Soon enough, my scavenger hunt puzzles became a classroom favorite, and now when students walk in the room and see the baskets lying around, they begin getting excited about the activity.
What are Scavenger Hunt Puzzles?
These Scavenger Hunt Puzzles cover a variety of math topics, and ask students to answer questions and then find the corresponding answer (and picture) in the classroom. Once students have the answer, they will place the puzzle piece on their board, and move on to the next question until they have completed their silly, high interest puzzle.
They are a fun way to get students up and moving as they practice a skill! The puzzle is a built-in incentive for completion of the problems.
1.Print the question grid and make one copy for each student. The question grid is the equivalent of a puzzle board for this activity. It provides the questions that students will answer before they find the puzzle piece with the correct answer on it.
2. Print the grayscale puzzle pieces with numbers. Photocopy a class set using the “photo” setting on your copier for a clean image. The sets come with color and grayscale images. You can choose to use either. I often use the color images for posting around the room, but have the students take the grayscale copies for their own puzzles to reduce the amount of color printing.
3. Cut the puzzle pieces on the dotted lines.
4. You should have nine stacks of puzzle pieces, one of each piece for every student in your class. To be clear, if you have 20 students in your room, you’ll need 20 grayscale versions of each piece.

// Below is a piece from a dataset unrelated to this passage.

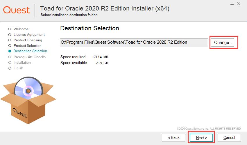This screenshot has height=145, width=247.
Task: Minimize the installer window
Action: [231, 4]
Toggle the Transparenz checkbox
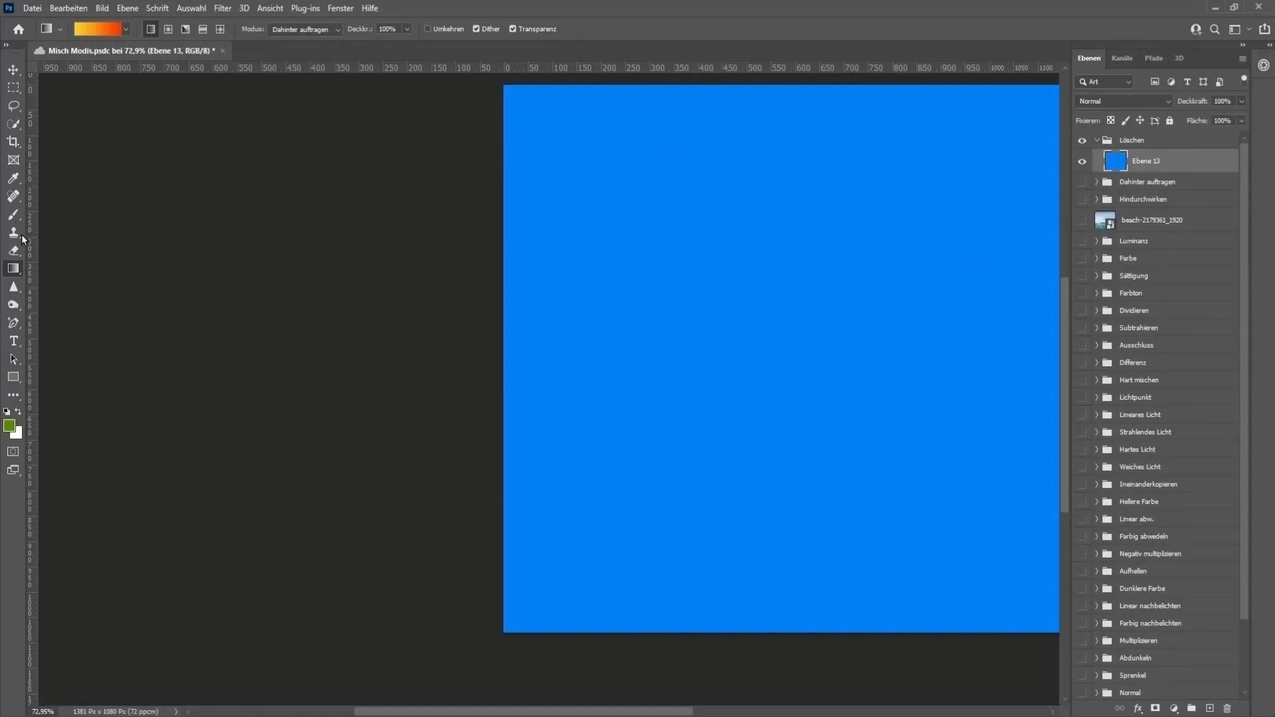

5. Next, print out the color puzzle pieces with numbers. You only need one set of these. Cut them apart on the dotted lines.
6. Now for the fun part! Hang the colored images around the classroom. Place a matching set of grayscale images next to each color puzzle piece. To keep all of these organized in my classroom, I use a set of small baskets. I hang up the colored images, and then place the basket with all the grayscale student images on the ground or on a chair near the hung up image.
7. Finally, you are in business! Students solve the nine problems. As they find each solution, they search around the room for the puzzle piece with the matching answer. Then they cut out the piece and paste it on the grid to complete the puzzle. (Answer keys are provided for your convenience.)
When placing the colored images around the room, I suggest having some out in the open and others a little more hidden. Obviously once one student locates a picture, the rest of the students will find it more easily.
Take the Scavenger Hunt Puzzles on the road by seeking out other possible locations for your activity. I like using the library or even placing the scavenger hunt images around the school.
You can even take this activity outside on a nice day, where the images can be placed around the playground!
No matter how or where you decide to conduct these Scavenger Hunt Puzzles, your students will be able to practice their skills while also getting a chance to move around and be active!